SF - renting by room

8 Replies

It sounds like renting by the room is a great strategy for single family, but what happens when you have to move out? Correct me if I'm wrong, as I'm new to real estate and the Denver market, but I believe most surrounding areas allow up to 5 unrelated people to live in a single family house. Does that mean you are still able to rent by the room if you move out, or do you have to be living there as your primary for that to be a viable strategy?

Hey @Brian Wiggins , welcome to the forum. Do you own this home? You will have to look at the regs, but what you are proposing does work. Sometimes you have to be living on site in order to make this work.

In Colorado, each city and/or county has its own occupancy limits. Some impose greater restrictions than others; for example, Denver only allows two unrelated persons to reside in a house. When identifying properties, you should speak with an attorney regarding occupancy limits for that particular property, as well as to determine if there are restrictions imposed by an HOA, etc. Some people do choose to continue to rent by the bedroom once they move out; however, there may be limitations on this as well (e.g., based on the loan type).

*NOT LEGAL ADVICE*

@Brian Wiggins as @Drew Fein mentioned there can be some restrictions. In our area Denver and Englewood are the most restrictive on unrelated limits being set at 2 (with Denver somewhat allowing 3, but they're also working to potentially increase this). The surrounding areas vary, but the most common is 4 unrelated, followed by 5 and some that base theirs off of bedrooms sqft/count and some other factors. It's still a very viable strategy around the metro area even after moving out of the property and renting it fully.

I've got multiple clients that have moved on from their 1st, 2nd, 3rd, 4th, etc home. Find a tenant you like, make them the manager, and move out. 

There are no "unrelated tenant" police. However IF the neighbors complain, then you could have an issue. It comes down to screening tenants really well. 

@Brian Wiggins

The current non-related-adults occupancy limit in Denver is 2, which is nuts. However, there is an ordinance making its way through the process that would extend that to 5, but even that has changed and appears to be unfavorable to the house-hacking types. (Check out this thread for more details on the ordinance. Be sure to scroll to the bottom b/c the info I posted up top has changed as the legislation has progressed.)

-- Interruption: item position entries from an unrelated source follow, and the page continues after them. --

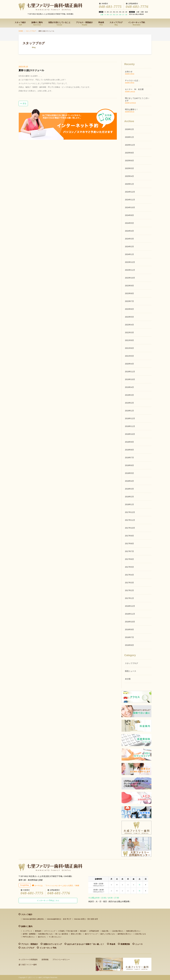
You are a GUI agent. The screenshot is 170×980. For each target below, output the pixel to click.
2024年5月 (129, 223)
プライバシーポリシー (61, 959)
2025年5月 (129, 168)
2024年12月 (130, 192)
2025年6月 (129, 161)
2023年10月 (130, 278)
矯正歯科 (83, 931)
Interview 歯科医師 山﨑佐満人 (34, 919)
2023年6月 (129, 309)
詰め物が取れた (118, 931)
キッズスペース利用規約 (28, 959)
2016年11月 (130, 614)
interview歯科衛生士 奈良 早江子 (59, 919)
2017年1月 (129, 598)
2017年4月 (129, 575)
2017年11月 (130, 520)
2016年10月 (130, 622)
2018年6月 (129, 465)
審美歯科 (38, 931)
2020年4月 (129, 364)
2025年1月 (129, 184)
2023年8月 (129, 293)
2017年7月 (129, 551)
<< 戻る (23, 103)
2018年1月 (129, 504)
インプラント (27, 931)
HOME (21, 31)
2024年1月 (129, 254)
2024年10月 (130, 207)
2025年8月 (129, 153)
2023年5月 (129, 317)
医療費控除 (125, 944)
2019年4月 (129, 387)
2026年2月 (129, 129)
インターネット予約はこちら (48, 900)
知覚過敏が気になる (45, 934)
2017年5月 (129, 567)
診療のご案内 (37, 23)
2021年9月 (129, 340)
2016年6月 (129, 645)
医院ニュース (130, 671)
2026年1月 (129, 137)
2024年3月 (129, 239)
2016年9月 (129, 629)
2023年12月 (130, 262)
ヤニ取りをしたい (55, 937)
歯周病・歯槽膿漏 (29, 934)
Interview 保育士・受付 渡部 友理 (86, 919)
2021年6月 (129, 348)
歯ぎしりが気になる (107, 934)
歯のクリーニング (91, 934)
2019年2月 (129, 403)
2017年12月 (130, 512)
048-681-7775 (110, 6)
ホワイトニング (50, 931)
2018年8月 (129, 450)
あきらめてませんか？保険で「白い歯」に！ (86, 944)
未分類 (128, 679)
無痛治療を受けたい (133, 931)
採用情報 (45, 959)
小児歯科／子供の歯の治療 (68, 931)
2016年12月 (130, 606)
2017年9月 (129, 536)
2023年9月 (129, 286)
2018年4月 (129, 481)
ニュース (139, 944)
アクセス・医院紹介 (85, 23)
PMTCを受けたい (29, 937)
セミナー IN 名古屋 (134, 89)
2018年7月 (129, 457)
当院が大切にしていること (59, 23)
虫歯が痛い (106, 931)
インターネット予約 (136, 23)
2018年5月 (129, 473)
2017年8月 (129, 543)
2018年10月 (130, 434)
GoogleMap (24, 885)
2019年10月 (130, 379)
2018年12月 (130, 418)
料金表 (101, 23)
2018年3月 (129, 489)
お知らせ (128, 72)
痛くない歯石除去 (62, 934)
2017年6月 (129, 559)
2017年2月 (129, 590)
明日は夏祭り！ (132, 109)
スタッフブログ (116, 23)
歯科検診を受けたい (125, 934)
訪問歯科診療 (94, 931)
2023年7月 (129, 301)
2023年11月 (130, 270)
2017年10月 (130, 528)
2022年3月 (129, 332)
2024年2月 (129, 247)
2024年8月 (129, 215)
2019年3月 (129, 395)
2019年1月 (129, 410)
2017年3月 (129, 582)
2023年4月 (129, 325)
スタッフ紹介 (20, 23)
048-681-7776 (137, 6)
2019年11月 (130, 371)
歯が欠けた (42, 937)
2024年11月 (130, 200)
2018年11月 (130, 426)
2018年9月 (129, 442)
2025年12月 (130, 145)
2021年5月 (129, 356)
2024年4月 (129, 231)
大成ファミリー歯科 (29, 964)
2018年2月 (129, 496)
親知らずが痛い (76, 934)
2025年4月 (129, 176)
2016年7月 (129, 637)
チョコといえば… (132, 80)
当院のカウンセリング (53, 944)
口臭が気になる (140, 934)
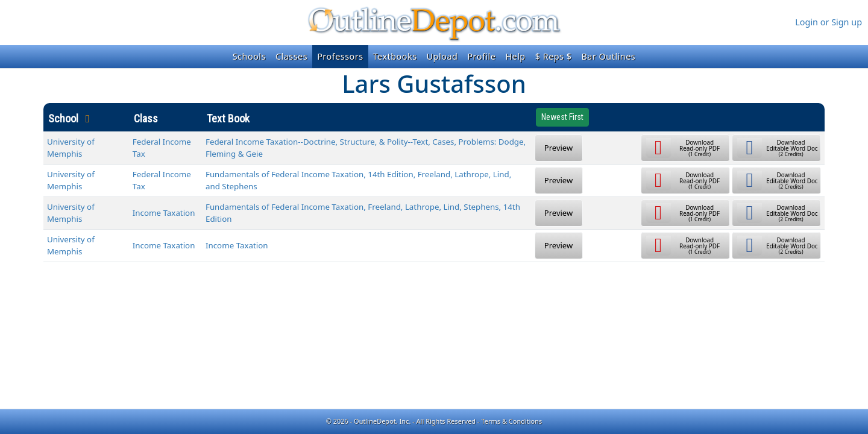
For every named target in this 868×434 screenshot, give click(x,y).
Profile (481, 56)
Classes (291, 56)
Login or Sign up (828, 22)
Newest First (562, 117)
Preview (558, 148)
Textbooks (395, 56)
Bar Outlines (608, 56)
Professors (340, 56)
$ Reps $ (553, 56)
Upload (442, 56)
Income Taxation (164, 213)
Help (515, 56)
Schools (249, 56)
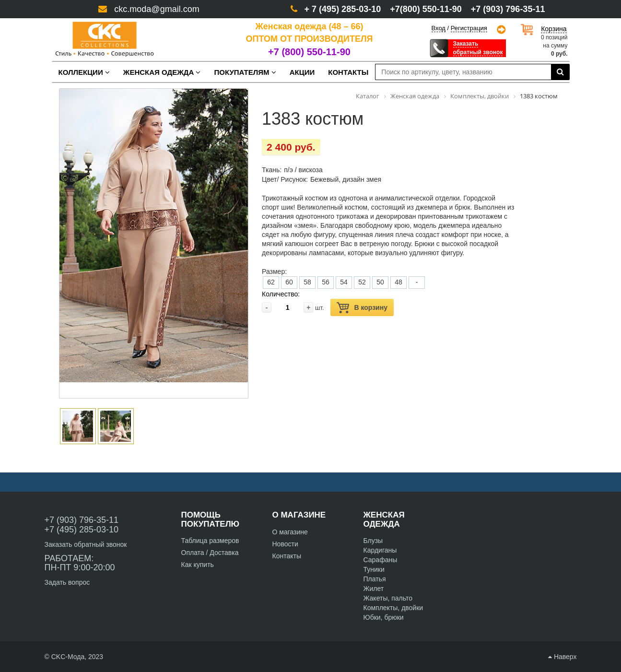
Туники (374, 569)
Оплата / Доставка (210, 553)
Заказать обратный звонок (86, 544)
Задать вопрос (67, 582)
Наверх (562, 657)
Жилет (374, 589)
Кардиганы (380, 550)
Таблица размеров (210, 541)
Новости (285, 544)
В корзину (362, 307)
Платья (375, 579)
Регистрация (469, 28)
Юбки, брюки (384, 617)
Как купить (198, 565)
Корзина (553, 29)
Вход (438, 28)
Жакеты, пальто (388, 598)
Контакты (287, 556)
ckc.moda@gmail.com (156, 9)
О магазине (290, 532)
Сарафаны (380, 560)
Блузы (373, 541)
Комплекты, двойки (393, 608)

That said, as @Matt M. said, no city's out there patrolling the streets looking for four unrelated adults living together. Really, it's all about your neighbors and whether or not they hate it. In that way, it's super important to select good tenants who won't throw ragers that attract negative attention.

Also, those interested in the occupancy limits in other cities in Colorado:

Allow 2 unrelated people
Denver, Englewood

Allow 3 unrelated people
Wheat Ridge, Littleton and Commerce City

Allow 4
Aurora, Golden, Northglenn, Thornton, Westminister

Allow 5
Castle Rock, Colorado Springs, Arvada, Lakewood & Parker

@James Carlson thanks for the info and including the occupancy limits! I realize it’s not likely to cause an issue with neighbors or the city on the surface, but I’m curious about potential liability issues. If you have more than the allowed unrelated people and say there’s an accident, some gets hurt, someone sues, major damage or a fire. Would that leave you vulnerable, and if it does how so? Thx

@Brian Wiggins

It seems like nothing is an issue until there's a problem and then anything you've done outside of the rules can be an issues. Do not take my word for it, though. I am not a lawyer -- but @Drew Fein is!